EPHA5 Mutation And Drug Selection Of LUAD Cells
In addition to examining the role of EPHA5 mutation in disease progression, we also investigated the role of EPHA5 mutation in chemotherapy and molecular-targeted drug therapy in LUAD patients. By analyzing the GDSC database, we found that the mutation status of EPHA5 had no effect on cell sensitivity to common chemotherapy drugs, such as cisplatin and irinotecan (Fig. 6a). Interestingly, the EPHA5-WT subgroup and the EPHA5-MT subgroup had different sensitivities to 37 molecular-targeted drugs, of which serdemetan, lox2 and PF1-1 were relatively sensitive in the EPHA5-MT subgroup, while the other 34 drugs were more resistant in the EPHA5-MT subgroup (Fig. 6b and Fig. S1). This result may provide a reference for the treatment choice in LUAD patients with EPHA5 mutations.
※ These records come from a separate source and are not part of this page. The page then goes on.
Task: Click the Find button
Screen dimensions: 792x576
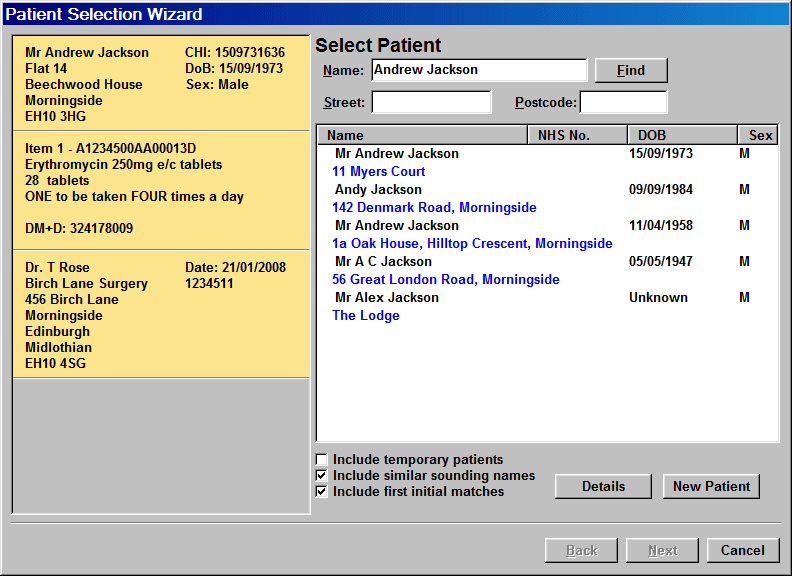Action: [x=630, y=70]
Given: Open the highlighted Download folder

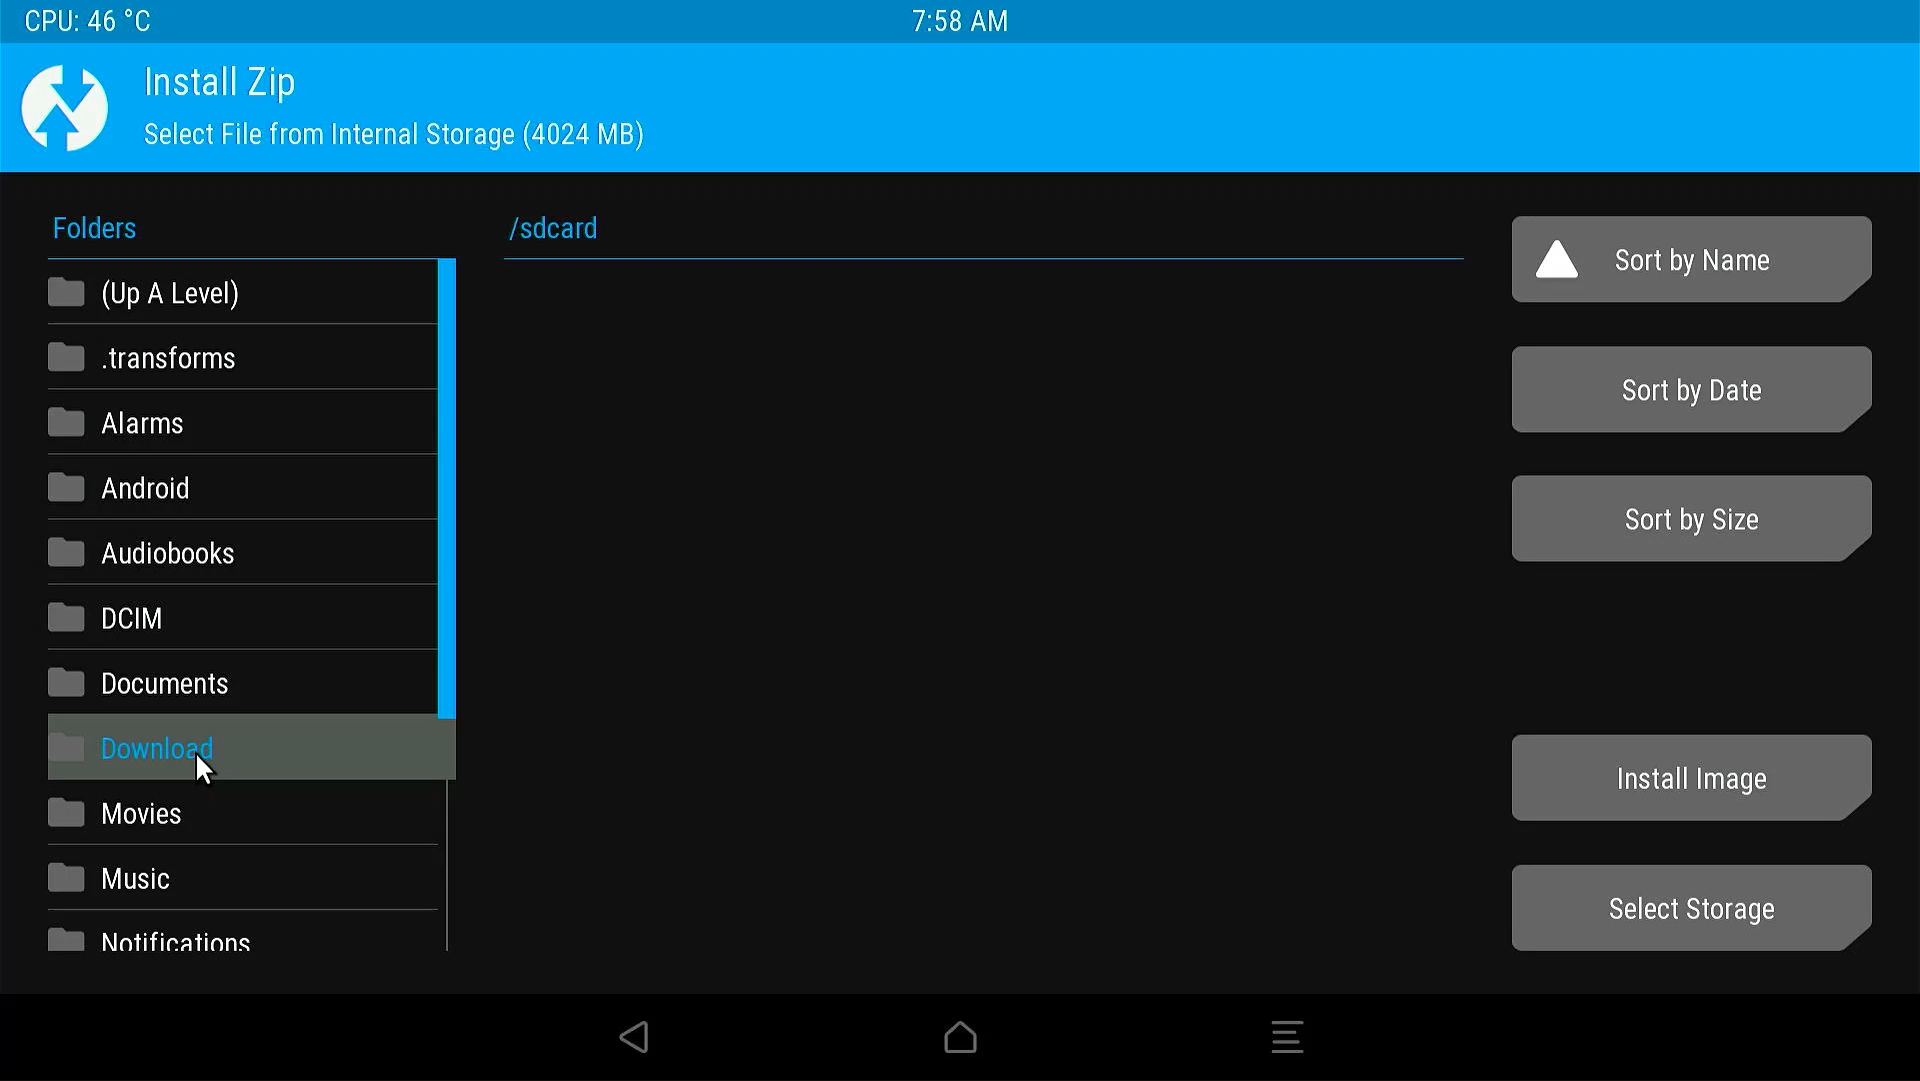Looking at the screenshot, I should tap(157, 748).
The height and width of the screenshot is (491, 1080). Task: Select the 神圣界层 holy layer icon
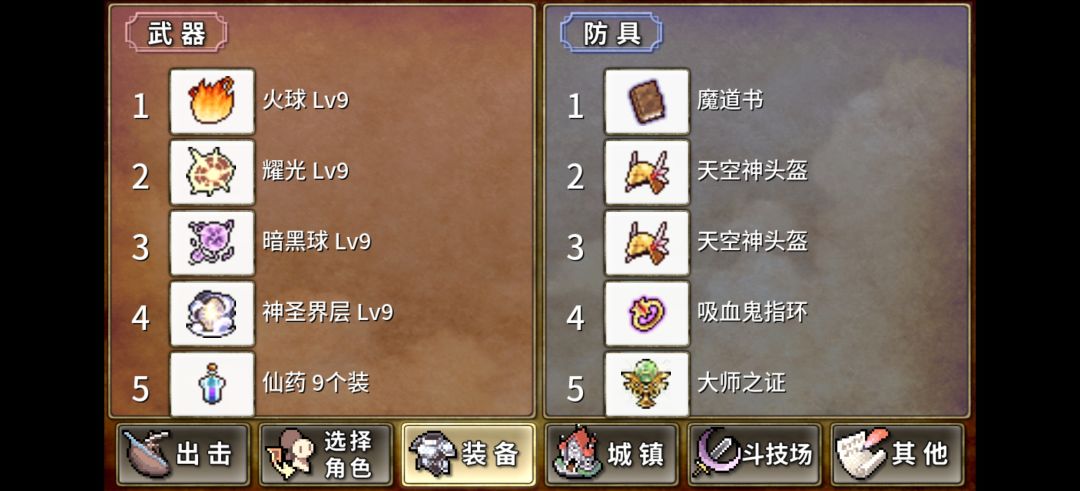(x=212, y=313)
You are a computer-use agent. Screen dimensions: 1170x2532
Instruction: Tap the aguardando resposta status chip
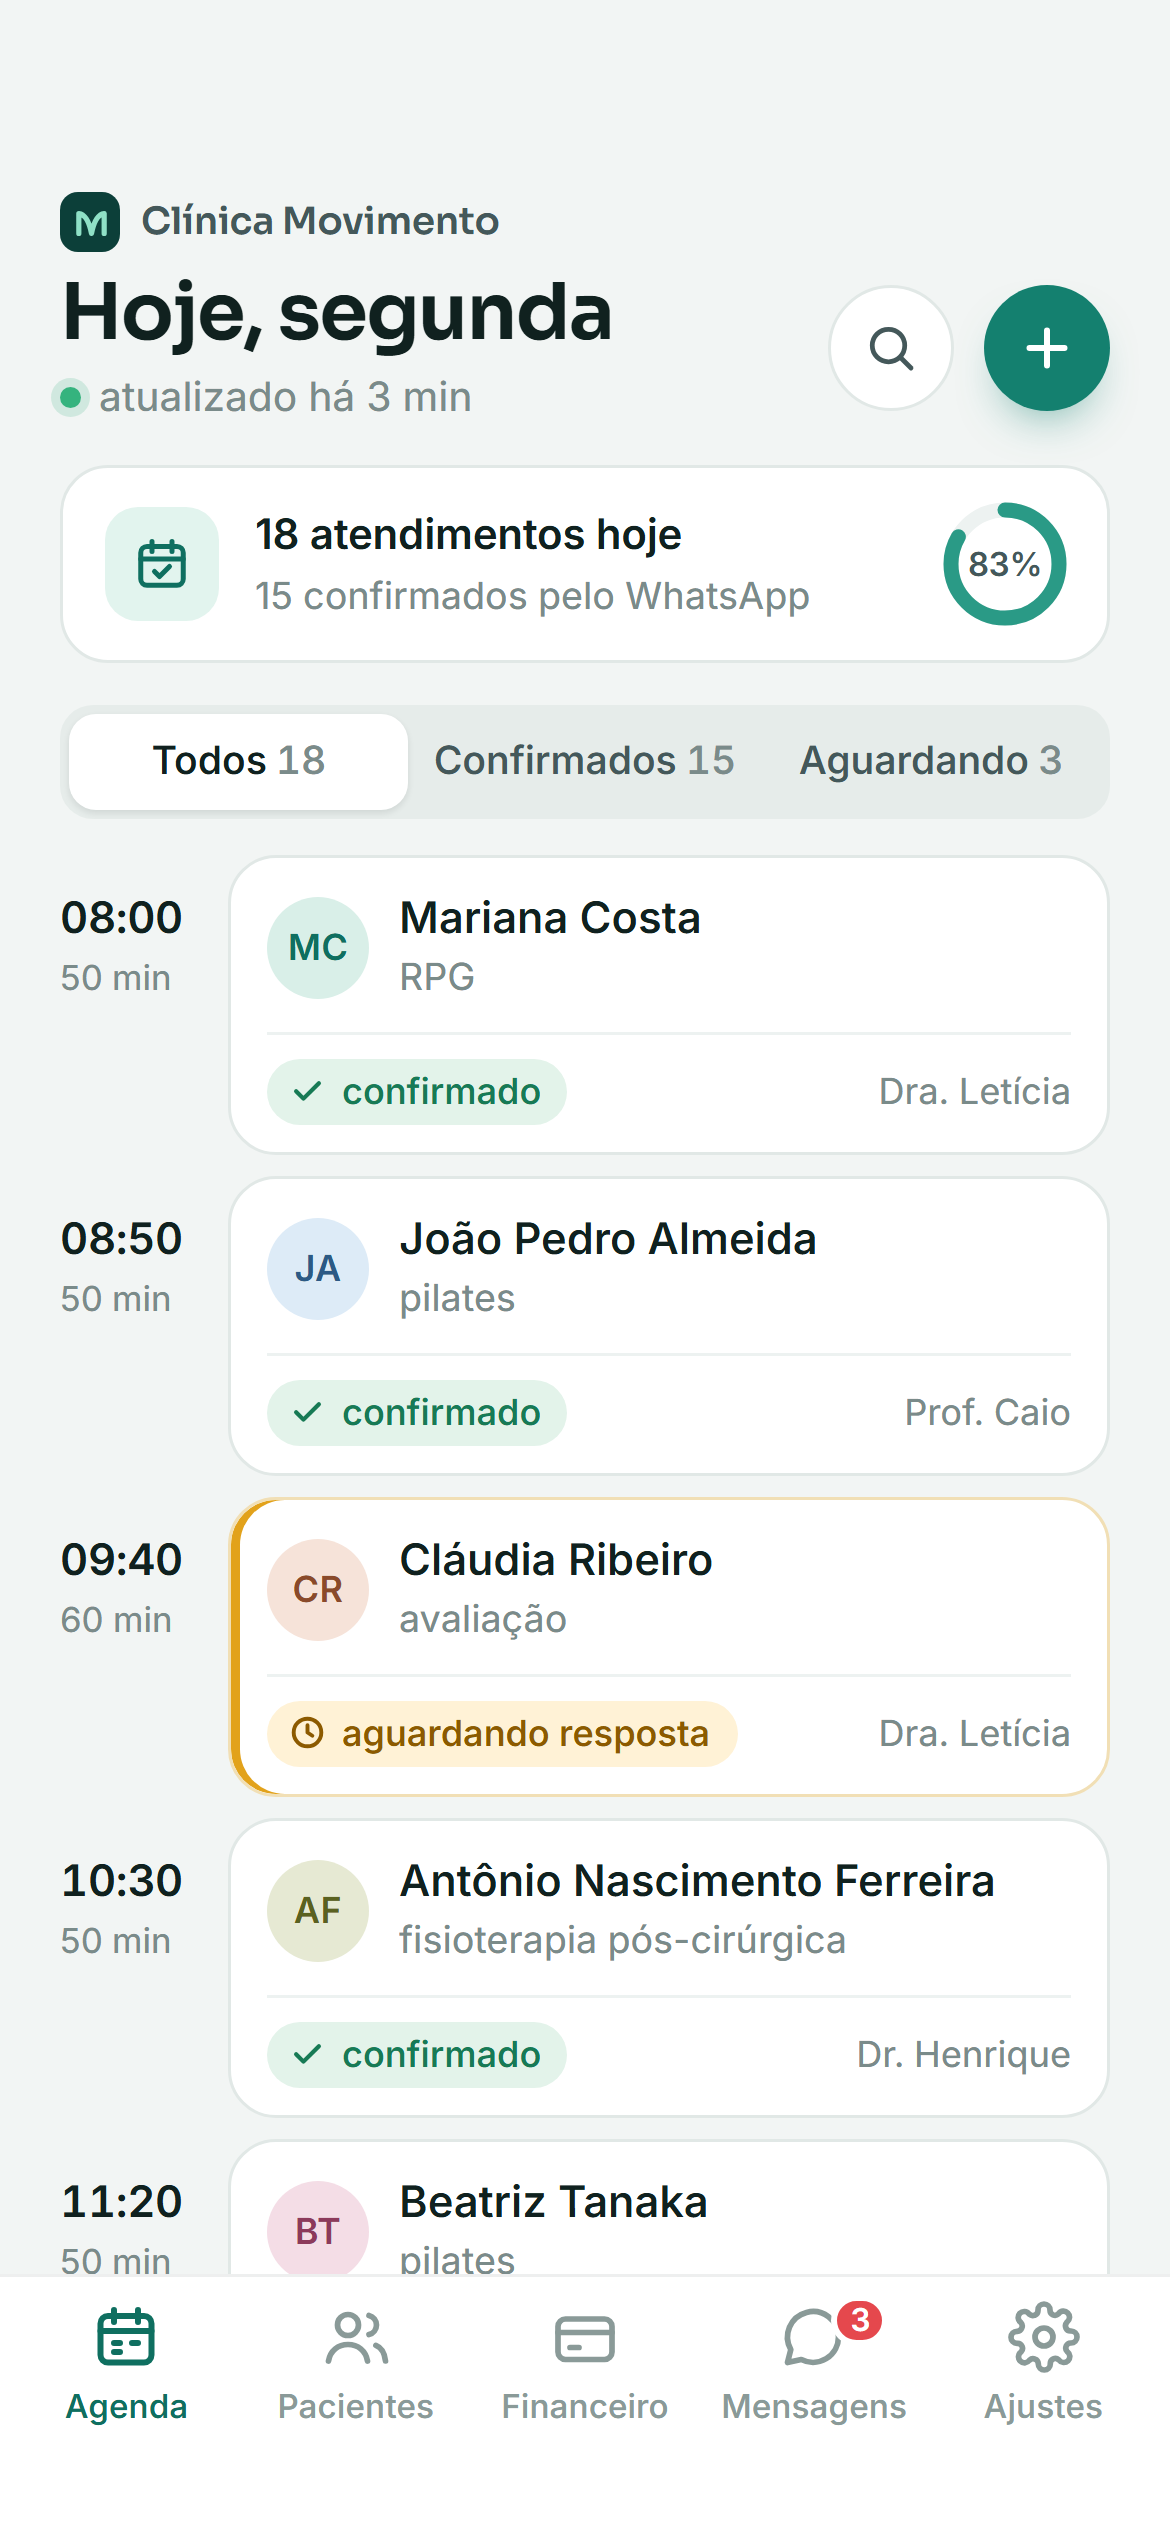pos(502,1734)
Pathway Enrichment Analysis Of EPHA5 Mutation
Finally, we investigated whether EPHA5 mutation is involved in immune-related pathways using the LUAD-TCGA cohorts. GSEA showed that the insulin receptor, negative regulation of Notch signaling, MHC II antigen presentation, regulation of p53, and NK cell-mediated cytotoxicity pathways, which enhance antitumor immune activity in cancers, were significantly enriched in with the EPHA5-MT subgroup, while the positive regulation of the ERK1 and ERK2 cascade, PI3K cascade, FGFR2 function, and NF-kappaB signaling pathways were significantly enriched in the EPHA5-WT subgroup. In addition, consistent with previous studies showing that microRNAs (miRNAs) may play a role in regulating tumor immunity through the direct regulation of genes involved in immune activation [38], our results revealed a significant enrichment of gene silencing by miRNAs in the EPHA5-MT subgroup (Fig. 7). These results suggest that EPHA5 mutation might affect tumor immunity in LUAD patients by influencing multiple pathways.